Image segmentation leads directly to partial or complete object surface segments. Surface completion processes (Chapter 4) reconstruct obscured portions of surfaces, when possible, by connecting extrapolated surface boundaries behind obscuring surfaces. The advantage of this is twofold: it provides data surfaces more like the original object surface for property extraction and gives better image evidence during hypothesis construction. Two processes are used for completing surface hypotheses. The first bridges gaps in single surfaces and the second links two separated surface patches. Merged surface segments must have roughly the same depth, orientation and surface characterization. Because the reconstruction is based on three dimensional surface image data, it is more reliable than previous work that used only two dimensional image boundaries. Figure 1.7 illustrates both rules in showing the original and reconstructed robot upper arm large surface from the test image.

**Figure 1.7:** *Original and Reconstructed Robot Upper Arm Surface*
$\begin{figure}\epsfysize =7in \epsfbox{FIGURES/Fig1.7.ps}\end{figure}$

Surface hypotheses are joined to form surface clusters, which are blob-like three dimensional object-centered representations (Chapter 5). The goal of this process is to partition the scene into a set of three dimensional solids, without yet knowing their identities.

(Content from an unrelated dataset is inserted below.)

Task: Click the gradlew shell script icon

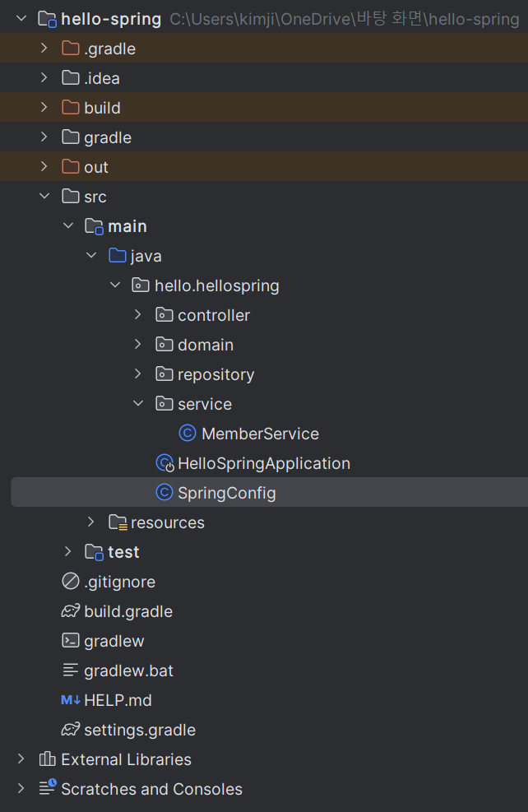Action: [x=71, y=641]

Surface clusters are useful (here) for aggregating image features into contexts for model invocation and matching. They would also be useful for tasks where identity is not necessary, such as collision avoidance.

A surface cluster is formed by finding closed loops of isolating boundary segments. The goal of this process is to create a blob-like solid that encompasses all and only the features associated with a single object. This strengthens the evidence accumulation used in model invocation and limits combinatorial matching during hypothesis construction. Obscuring and concave surface orientation discontinuity boundaries generally isolate solids, but an exception is for laminar objects, where the obscuring boundary across the front lip of the trash can (Figure 1.8) does not isolate the surfaces. These criteria determine the primitive surface clusters. A hierarchy of larger surface clusters are formed from equivalent depth and depth merged surface clusters, based on depth ordering relationships. They become larger contexts within which partially self-obscured structure or subcomponents can be found. Figure 1.8 shows some of the primitive surface clusters for the test scene. The clusters correspond directly to primitive model ASSEMBLYs (which represent complete object models).

General identity-independent properties (Chapter 6) are used to drive the invocation process to suggest object identities, which trigger the model-directed matching processes. Later, these properties are used to ensure that model-to-data surface pairings are correct. The use of three dimensional information from the surface image makes it possible to compute many object properties directly (as compared to computing them from a two dimensional projection of three dimensional data).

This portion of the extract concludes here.